We examine a novel method to control the orbital angular momentum (OAM) of lightwaves using forked polarization gratings (FPGs). We significantly improve the fabrication of FPGs and achieve substantially higher quality and efficiency than prior work. This is obtained by recording the hologram of two orthogonally polarized beams with phase singularities introduced by q-plates. As a single compact thin-film optical element, an FPG can control the OAM state of light with higher efficiency and better flexibility than current methods, which usually involve many bulky optical elements and are limited to lower OAM states. Our simulations confirm that FPGs work as polarization-controlled OAM state ladder operators that raise or lower the OAM states (charge l) of incident lightwaves, by the topological charge (lg) on the FPGs, to new OAM states (charge l ± lg). This feature allows us to generate, detect, and modify the OAM state with an arbitrary and controllable charge. An important application of FPGs are the essential state controlling elements in quantum systems based on OAM eigenstates, which may enable extreme high capacity quantum computation and communication.

Paper Details

Date Published: 16 August 2010
PDF: 12 pages
Proc.

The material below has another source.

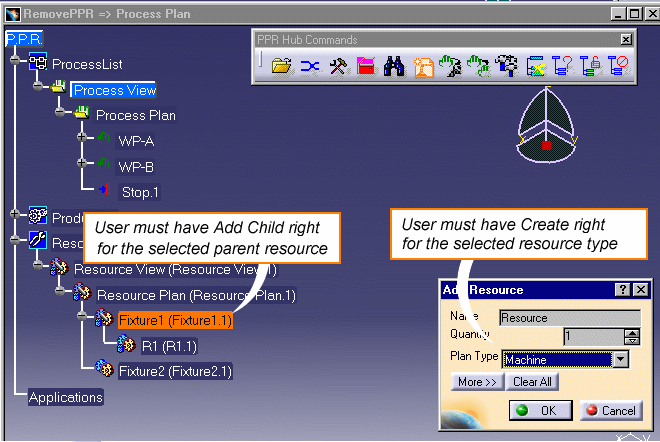The height and width of the screenshot is (442, 660).
Task: Click the tree icon with red padlock
Action: click(590, 67)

SPIE 7789, Laser Beam Shaping XI, 77890F (16 August 2010); doi: 10.1117/12.861125
Show Author Affiliations
Yanming Li, North Carolina State Univ. (United States)
Jihwan Kim, North Carolina State Univ. (United States)
Michael J. Escuti, North Carolina State Univ. (United States)


Published in SPIE Proceedings Vol. 7789:
Laser Beam Shaping XI
Andrew Forbes; Todd E. Lizotte, Editor(s)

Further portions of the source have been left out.